Work item: Look through the entries below and report every line that has "agent".

Stored data entries
━━━━━━━━━━━━━━━━

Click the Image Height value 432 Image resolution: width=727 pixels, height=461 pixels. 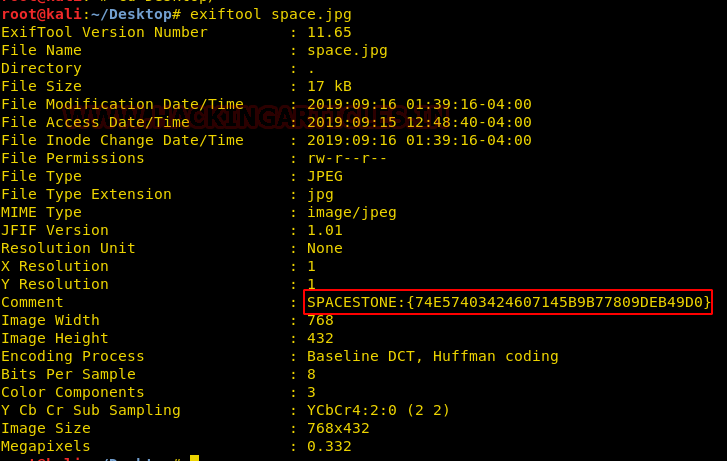pyautogui.click(x=320, y=338)
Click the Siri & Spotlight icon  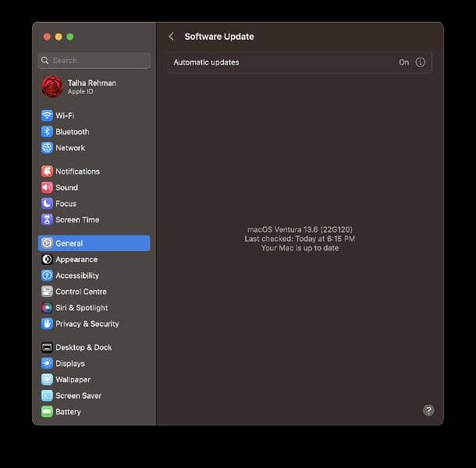[x=47, y=307]
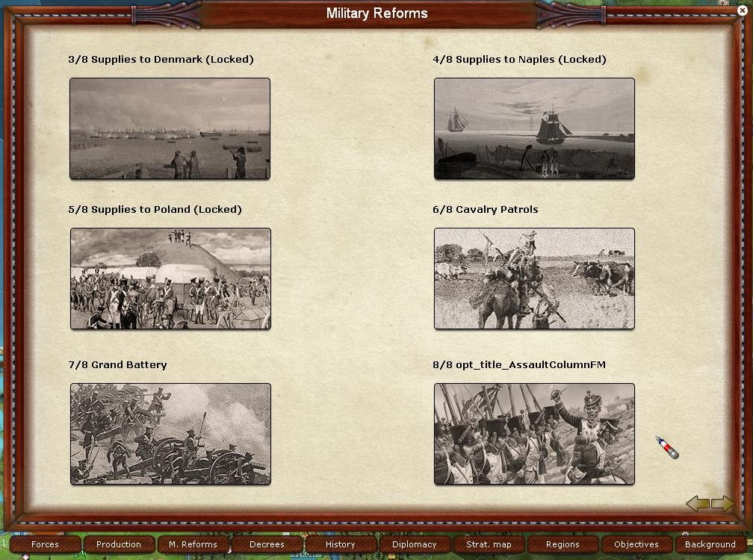753x560 pixels.
Task: View the Background tab
Action: 710,544
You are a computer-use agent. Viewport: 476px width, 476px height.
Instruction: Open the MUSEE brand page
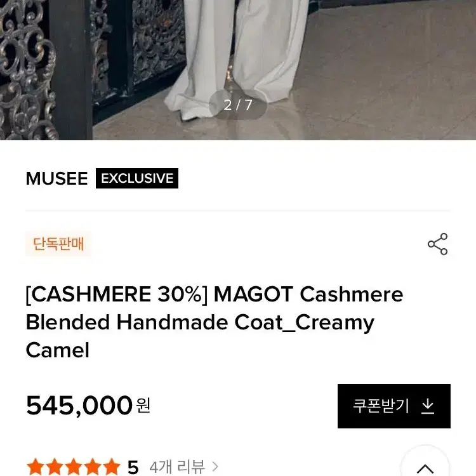click(x=56, y=178)
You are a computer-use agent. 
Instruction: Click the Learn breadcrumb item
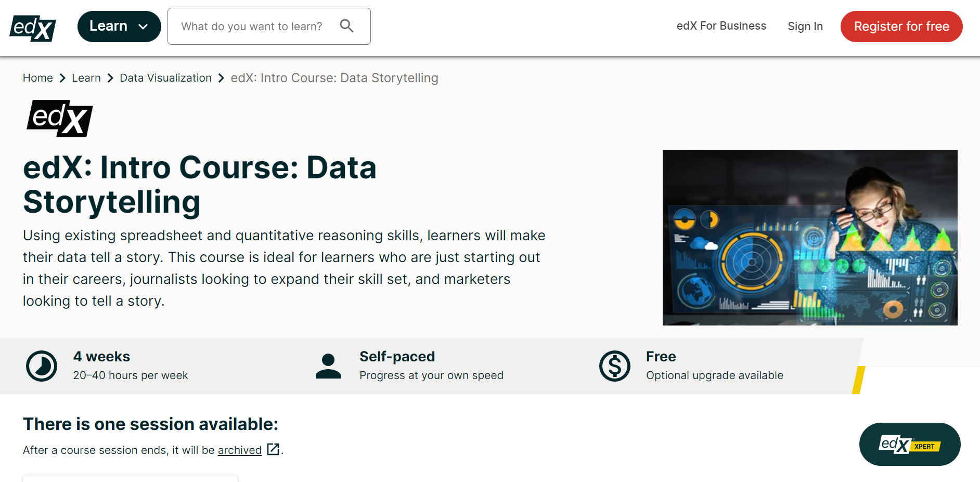(86, 78)
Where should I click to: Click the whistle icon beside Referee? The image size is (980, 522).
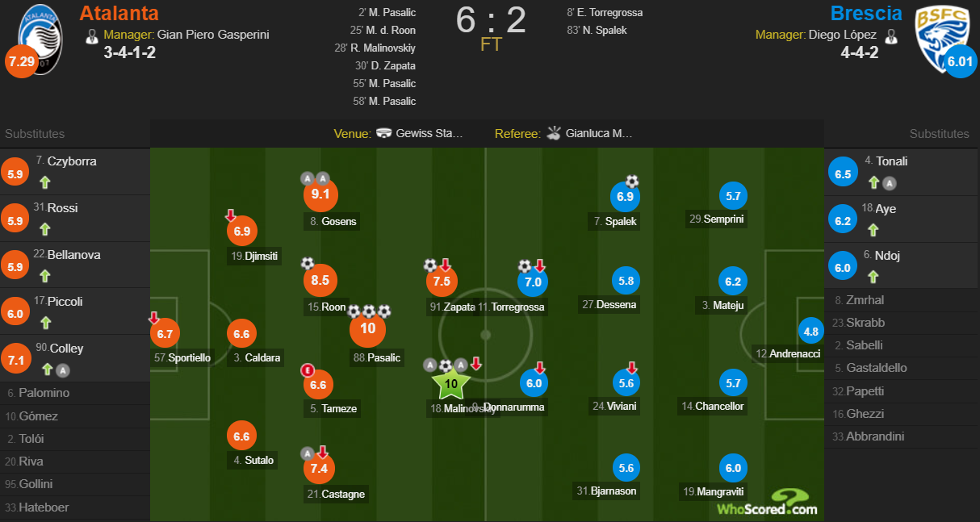click(554, 134)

━━━━━━━━━━━━━━━━

Response:
You are a computer-use agent. Viewport: 476px width, 476px height.
You are a computer-use agent. 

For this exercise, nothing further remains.